World’s Greatest Hoaxes………………….
#7: Alabama Changes the Value of Pi
1998: The April 1998 issue of the New Mexicans for Science and Reason newsletter contained an article claiming that the Alabama state legislature had voted to change the value of the mathematical constant pi from 3.14159 to the 'Biblical value' of 3.0. Soon the article made its way onto the internet, and then it rapidly spread around the world, forwarded by email. It only became apparent how far the article had spread when the Alabama legislature began receiving hundreds of calls from people protesting the legislation. The original article, which was intended as a parody of legislative attempts to circumscribe the teaching of evolution, was written by physicist Mark Bo slough.
#8: The Left-Handed Whopper
1998: Burger King published a full page advertisement in USA Today announcing the introduction of a new item to their menu: a "Left-Handed Whopper" specially designed for the 32 million left-handed Americans. According to the advertisement, the new whopper included the same ingredients as the original Whopper (lettuce, tomato, hamburger patty, etc.), but all the condiments were rotated 180 degrees for the benefit of their left-handed customers. The following day Burger King issued a follow-up release revealing that although the Left-Handed Whopper was a hoax, thousands of customers had gone into restaurants to request the new sandwich. Simultaneously, according to the press release, "many others requested their own 'right handed' version."
#9: Hotheaded Naked Ice Borers
1995: Discover Magazine reported that the highly respected wildlife biologist Dr. April Pizza had found a new species in Antarctica: the hotheaded naked ice borer. These fascinating creatures had bony plates on their heads that, fed by numerous blood vessels, could become burning hot, allowing the animals to bore through ice at high speeds. They used this ability to hunt penguins, melting the ice beneath the penguins and causing them to sink downwards into the resulting slush where the hotheads consumed them. After much research, Dr. Pizza theorized that the hotheads might have been responsible for the mysterious disappearance of noted Antarctic explorer Philippe Poisson in 1837. "To the ice borers, he would have looked like a penguin," the article quoted her as saying. Discover received more mail in response to this article than they had received for any other article in their history.
Lucky Larry’s Liturgical Leavings…………………….

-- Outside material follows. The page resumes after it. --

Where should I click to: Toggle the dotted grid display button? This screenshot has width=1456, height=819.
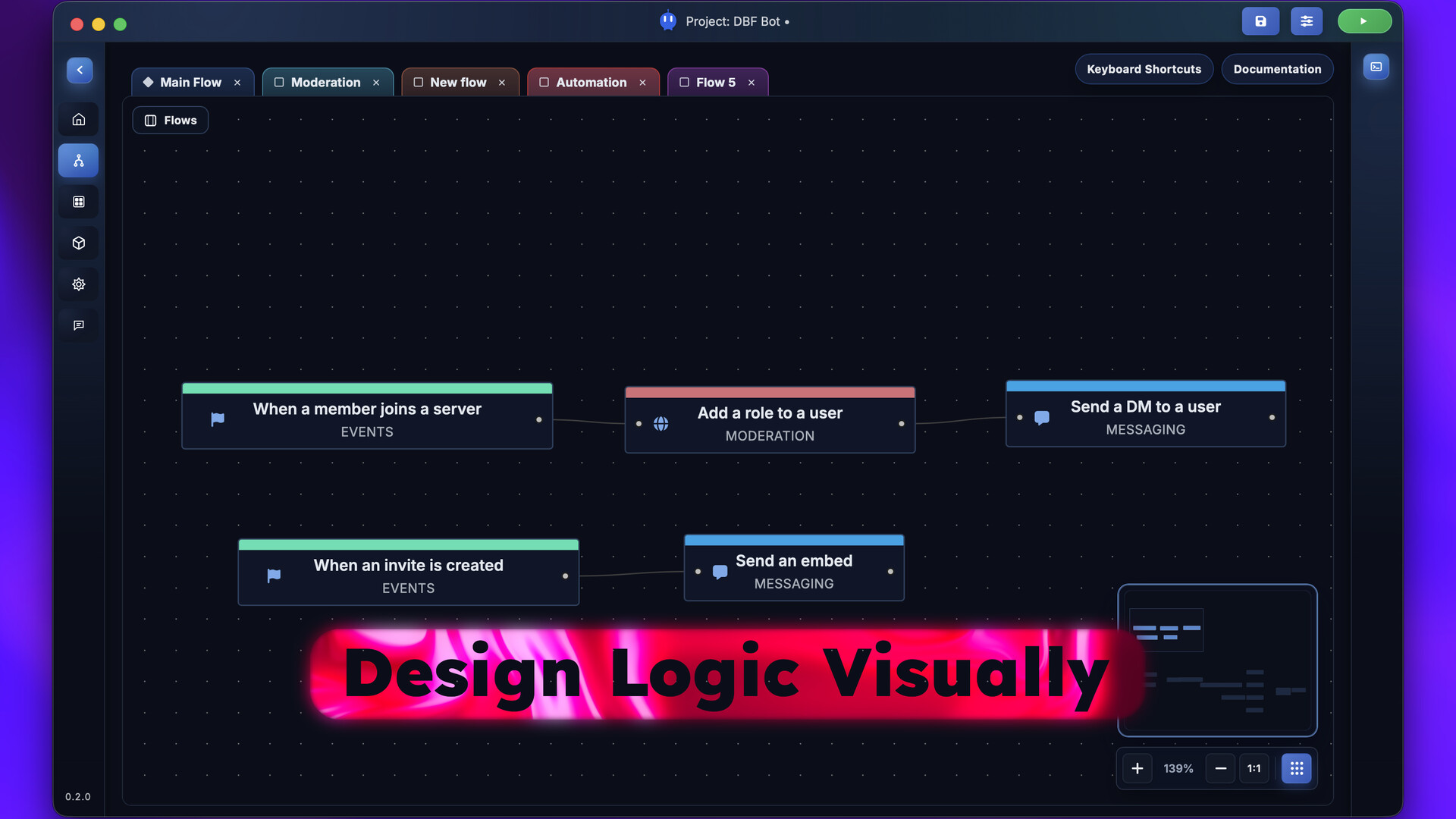pyautogui.click(x=1297, y=768)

In my day, we didn't get that disembodied, slightly ticked- off voice saying 'Doors closing.' We got on the train, the doors closed, and if your hand was sticking out, it scraped along the tunnel all the way to the next station and it was a bloody stump at the end. But the fare was only a dollar.
In my day, we didn't have water. We had to smash together our own hydrogen and oxygen atoms.
Kids today think the world revolves around them. In my day, the sun revolved around the world, and the world was perched on the back of a giant tortoise.
Back in my day, '60 Minutes' wasn't just a bunch of gray- haired, liberal 80-year-old guys. It was a bunch of gray- haired, liberal 60-year-old guys.
Back in my day, they hadn't invented electricity. We had to watch television by candlelight.
That’s it for this week from your embedded community activist. News from the Al-Jazira web site: Yesterday, a seven (7) year old boy was executed for being a spy by those blood-soaked troglodytes of that “peaceful religion,” Islam (Worst lie George Bush ever told!) 47% of workers in Maryland work for the GOVERNMENT! No wonder the recession took so long to hit Maryland.
But, on the other hand………………….
We mutter and splutter, we fume and we spurt,
We mumble and grumble, our feelings get hurt,
We can't understand things, our vision gets dim,
When all that we need is a moment with HIM.